On 7 November 2014, the Treasury released the Insolvency Law Reform Bill 2014 (Bill) exposure draft for public consultation. There are a significant number of legislative changes (the exposure draft is 400 pages) proposed to be made to the Corporations Act 2001, the Bankruptcy Act 1966 and related laws. Submissions are currently sought.

The proposals aim to substantially change the way the insolvency profession is regulated, increase the rights of creditors, raise the authority of Australian Restructuring Insolvency and Turnaround Association (ARITA) and extend the educational requirements for practitioners.

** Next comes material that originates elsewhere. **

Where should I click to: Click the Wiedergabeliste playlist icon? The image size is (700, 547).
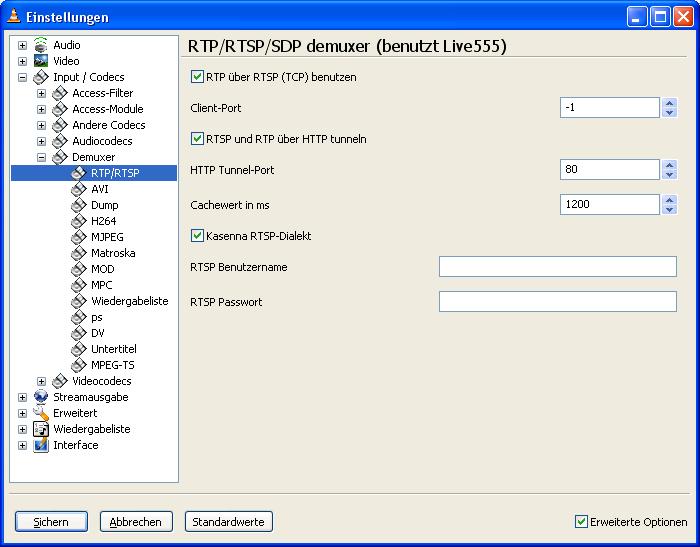(41, 429)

Rather than substantive changes to the law, the Bill is stated to focus on harmonisation and alignment of the industry.

The Government has indicated that the Bill intends to:

  • remove unnecessary costs and increase efficiency in insolvency administrations;
  • enhance communication and transparency between stakeholders;
  • promote market competition on price and quality;
  • boost confidence in the professionalism and competence of insolvency practitioners; and
  • remove unnecessary costs from the insolvency industry resulting in around $55.4 million per annum in compliance cost savings.2

This article examines some of the key proposed changes and how these may affect the industry.

Key Changes

The Bill proposes a number of new requirements in a registration process for liquidators including:

  1. requiring liquidators to be registered, with the suggested fee for lodgment of an application being $2,000;
  2. to become registered, applicants will need to:
    1. have completed formal tertiary studies in insolvency administration of at least two course units or three months study;
    2. hold at least one degree representing three years full-time study in commercial law and accounting, with at least one year’s equivalent full-time study in either area;
    3. ​be employed on a full-time basis, for at least three of the previous five years (if the applicant wants an unlimited registration their experience must include assisting an external administrator in the performance of their duties in relation to a variety of external administrations, providing advice and having experience in insolvency administrations including outside corporate insolvency); and
    4. demonstrate a capacity to perform the duties of an insolvency practitioner adequately.
  3. prospective liquidators who met the requirements would be interviewed by a three-person panel, with one member of the panel being from ARITA, and accreditation requiring renewal every three years. The panel will determine if the applicant is a fit and proper person.

The changes aim to ensure that liquidators have an appropriate level of expertise, behave ethically and maintain sufficient insurance to cover their liabilities in practicing as a registered liquidator.3

The system proposed is a licensing scheme requiring liquidators to pay a fee to obtain a practising license. This will allow ASIC to access the funds received from licensing fees to conduct supervision of the industry more  proactively.

It was recognised that in the existing regime ASIC mainly acts reactively after receiving complaints. This attracted criticism that significant misconduct was going unchecked. The criticism peaked following the investigation of  Stuart Ariff. Ariff was reported to ASIC in 2005 but ASIC did not take action until October 2007. Four years after the original complaint, Ariff accepted 83 allegations of misconduct against him in relation to 16 companies and in 2011 was found guilty of criminal fraud and sentenced to six years imprisonment.4 This case highlighted the flaws in ASIC’s system for promptly dealing with complaints and lead to the 2010 Senate inquiry into insolvency practitioners and ASIC role in their regulation.

Additional changes include:

  1. a new obligation on administrators and directors to notify company’s creditors as soon as reasonably possible after becoming aware of a breach (or likely breach) of a Deed of Company Arrangement;
  2. providing creditors with powers in regards to the information to be provided by an insolvency practitioner and the power to remove liquidators by special resolution (rather than legal action);
  3. increasing ASIC’s investigation powers to examine suspect liquidators including enhanced disciplinary powers such as the power to suspend or cancel a liquidator’s registration in certain circumstances; and
  4. ongoing requirements where a liquidator must lodge an annual return with ASIC, including proof that the liquidator has the appropriate insurance and providing ASIC with notice if the liquidator’s circumstances change. Circumstances which must be disclosed include personal insolvency, if the individual becomes disqualified from managing a corporation and if the applicant has had their liquidation registration cancelled within the past 10 years.

​​​What’s next…

Interested parties are currently invited to comment on the draft Bill, with submissions due by 19 December 2014. For a copy of the Bill and information with regards to submissions interested parties can visit the following website:

http://www.treasury.gov.au/ConsultationsandReviews/Consultations/2014/ILRB-2014

Insolvency practitioners should continue  to monitor the  progress of these proposed changes and once the amended legislation is in place (likely to be mid 2015) it may be prudent to seek advice with respect to how these changes will affect practice moving forward.